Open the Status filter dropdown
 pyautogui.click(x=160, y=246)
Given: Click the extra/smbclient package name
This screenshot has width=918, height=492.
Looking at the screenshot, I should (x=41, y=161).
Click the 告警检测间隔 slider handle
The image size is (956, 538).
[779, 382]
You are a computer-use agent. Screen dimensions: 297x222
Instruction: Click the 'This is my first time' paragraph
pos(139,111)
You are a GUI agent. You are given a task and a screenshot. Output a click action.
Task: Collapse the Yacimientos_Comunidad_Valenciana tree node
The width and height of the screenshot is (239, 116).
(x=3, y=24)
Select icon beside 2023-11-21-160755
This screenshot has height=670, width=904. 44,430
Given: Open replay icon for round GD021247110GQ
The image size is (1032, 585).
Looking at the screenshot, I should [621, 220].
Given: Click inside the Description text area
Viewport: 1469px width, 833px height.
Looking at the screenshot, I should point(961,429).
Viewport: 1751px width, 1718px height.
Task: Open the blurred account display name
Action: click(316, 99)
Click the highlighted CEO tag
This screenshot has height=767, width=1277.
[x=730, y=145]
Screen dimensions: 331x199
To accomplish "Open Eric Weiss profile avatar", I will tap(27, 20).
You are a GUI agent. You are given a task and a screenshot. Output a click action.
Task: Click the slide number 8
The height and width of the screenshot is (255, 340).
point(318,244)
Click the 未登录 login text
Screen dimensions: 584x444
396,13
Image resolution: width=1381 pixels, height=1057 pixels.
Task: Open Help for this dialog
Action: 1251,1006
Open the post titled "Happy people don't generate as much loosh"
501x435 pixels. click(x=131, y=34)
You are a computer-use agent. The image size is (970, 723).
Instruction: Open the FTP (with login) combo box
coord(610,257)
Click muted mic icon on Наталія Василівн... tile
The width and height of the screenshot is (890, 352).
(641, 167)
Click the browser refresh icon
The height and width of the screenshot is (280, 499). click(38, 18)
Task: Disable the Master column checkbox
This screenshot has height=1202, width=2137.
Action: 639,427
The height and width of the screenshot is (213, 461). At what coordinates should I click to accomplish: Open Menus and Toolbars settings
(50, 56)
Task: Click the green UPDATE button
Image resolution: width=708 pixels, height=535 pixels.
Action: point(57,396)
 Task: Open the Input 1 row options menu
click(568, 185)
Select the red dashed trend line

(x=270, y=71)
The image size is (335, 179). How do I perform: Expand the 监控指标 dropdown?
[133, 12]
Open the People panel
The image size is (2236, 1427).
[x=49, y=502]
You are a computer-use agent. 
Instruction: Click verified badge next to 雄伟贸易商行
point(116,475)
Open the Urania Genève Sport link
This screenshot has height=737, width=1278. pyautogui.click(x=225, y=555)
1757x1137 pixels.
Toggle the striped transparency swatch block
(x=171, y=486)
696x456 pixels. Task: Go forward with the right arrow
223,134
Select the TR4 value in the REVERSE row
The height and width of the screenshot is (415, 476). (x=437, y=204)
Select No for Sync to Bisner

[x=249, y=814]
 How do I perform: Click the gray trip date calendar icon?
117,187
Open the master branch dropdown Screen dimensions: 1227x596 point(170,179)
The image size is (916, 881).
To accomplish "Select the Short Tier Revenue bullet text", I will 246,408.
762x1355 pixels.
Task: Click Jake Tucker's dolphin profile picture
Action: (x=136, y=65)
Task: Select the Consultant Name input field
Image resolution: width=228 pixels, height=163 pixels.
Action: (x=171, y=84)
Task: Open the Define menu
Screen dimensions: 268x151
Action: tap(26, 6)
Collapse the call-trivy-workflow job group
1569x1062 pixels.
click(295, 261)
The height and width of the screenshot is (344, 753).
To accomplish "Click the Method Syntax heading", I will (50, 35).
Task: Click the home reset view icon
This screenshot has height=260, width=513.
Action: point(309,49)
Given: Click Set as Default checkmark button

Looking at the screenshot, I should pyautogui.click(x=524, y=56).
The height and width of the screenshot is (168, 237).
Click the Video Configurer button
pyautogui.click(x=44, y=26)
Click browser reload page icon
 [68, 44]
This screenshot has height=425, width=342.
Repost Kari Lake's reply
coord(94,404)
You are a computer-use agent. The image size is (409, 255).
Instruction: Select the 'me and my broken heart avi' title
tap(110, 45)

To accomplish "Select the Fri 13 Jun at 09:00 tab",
——
OBJECTIVE - Set down all of the records above again, word for word and line for line, keeping their original order.

REPLY -
Open the Status filter dropdown
 pyautogui.click(x=160, y=246)
Given: Click the extra/smbclient package name
This screenshot has width=918, height=492.
Looking at the screenshot, I should (x=41, y=161).
Click the 告警检测间隔 slider handle
The image size is (956, 538).
[779, 382]
You are a computer-use agent. Screen dimensions: 297x222
Instruction: Click the 'This is my first time' paragraph
pos(139,111)
You are a GUI agent. You are given a task and a screenshot. Output a click action.
Task: Collapse the Yacimientos_Comunidad_Valenciana tree node
The width and height of the screenshot is (239, 116).
(x=3, y=24)
Select icon beside 2023-11-21-160755
This screenshot has height=670, width=904. 44,430
Given: Open replay icon for round GD021247110GQ
The image size is (1032, 585).
Looking at the screenshot, I should [621, 220].
Given: Click inside the Description text area
Viewport: 1469px width, 833px height.
Looking at the screenshot, I should point(961,429).
Viewport: 1751px width, 1718px height.
Task: Open the blurred account display name
Action: click(316, 99)
Click the highlighted CEO tag
This screenshot has height=767, width=1277.
[x=730, y=145]
Screen dimensions: 331x199
To accomplish "Open Eric Weiss profile avatar", I will tap(27, 20).
You are a GUI agent. You are given a task and a screenshot. Output a click action.
Task: Click the slide number 8
The height and width of the screenshot is (255, 340).
point(318,244)
Click the 未登录 login text
Screen dimensions: 584x444
396,13
Image resolution: width=1381 pixels, height=1057 pixels.
Task: Open Help for this dialog
Action: 1251,1006
Open the post titled "Happy people don't generate as much loosh"
501x435 pixels. click(x=131, y=34)
You are a computer-use agent. The image size is (970, 723).
Instruction: Open the FTP (with login) combo box
coord(610,257)
Click muted mic icon on Наталія Василівн... tile
The width and height of the screenshot is (890, 352).
(641, 167)
Click the browser refresh icon
The height and width of the screenshot is (280, 499). click(38, 18)
Task: Disable the Master column checkbox
This screenshot has height=1202, width=2137.
Action: 639,427
The height and width of the screenshot is (213, 461). At what coordinates should I click to accomplish: Open Menus and Toolbars settings
(50, 56)
Task: Click the green UPDATE button
Image resolution: width=708 pixels, height=535 pixels.
Action: point(57,396)
 Task: Open the Input 1 row options menu
click(568, 185)
Select the red dashed trend line

(x=270, y=71)
The image size is (335, 179). How do I perform: Expand the 监控指标 dropdown?
[133, 12]
Open the People panel
The image size is (2236, 1427).
[x=49, y=502]
You are a computer-use agent. 
Instruction: Click verified badge next to 雄伟贸易商行
point(116,475)
Open the Urania Genève Sport link
This screenshot has height=737, width=1278. pyautogui.click(x=225, y=555)
1757x1137 pixels.
Toggle the striped transparency swatch block
(x=171, y=486)
696x456 pixels. Task: Go forward with the right arrow
223,134
Select the TR4 value in the REVERSE row
The height and width of the screenshot is (415, 476). (x=437, y=204)
Select No for Sync to Bisner

[x=249, y=814]
 How do I perform: Click the gray trip date calendar icon?
117,187
Open the master branch dropdown Screen dimensions: 1227x596 point(170,179)
The image size is (916, 881).
To accomplish "Select the Short Tier Revenue bullet text", I will 246,408.
762x1355 pixels.
Task: Click Jake Tucker's dolphin profile picture
Action: (x=136, y=65)
Task: Select the Consultant Name input field
Image resolution: width=228 pixels, height=163 pixels.
Action: (x=171, y=84)
Task: Open the Define menu
Screen dimensions: 268x151
Action: tap(26, 6)
Collapse the call-trivy-workflow job group
1569x1062 pixels.
click(295, 261)
The height and width of the screenshot is (344, 753).
To accomplish "Click the Method Syntax heading", I will (50, 35).
Task: Click the home reset view icon
This screenshot has height=260, width=513.
Action: point(309,49)
Given: Click Set as Default checkmark button

Looking at the screenshot, I should pyautogui.click(x=524, y=56).
The height and width of the screenshot is (168, 237).
Click the Video Configurer button
pyautogui.click(x=44, y=26)
Click browser reload page icon
 [68, 44]
This screenshot has height=425, width=342.
Repost Kari Lake's reply
coord(94,404)
You are a computer-use agent. The image size is (409, 255).
Instruction: Select the 'me and my broken heart avi' title
tap(110, 45)

To accomplish "Select the Fri 13 Jun at 09:00 tab",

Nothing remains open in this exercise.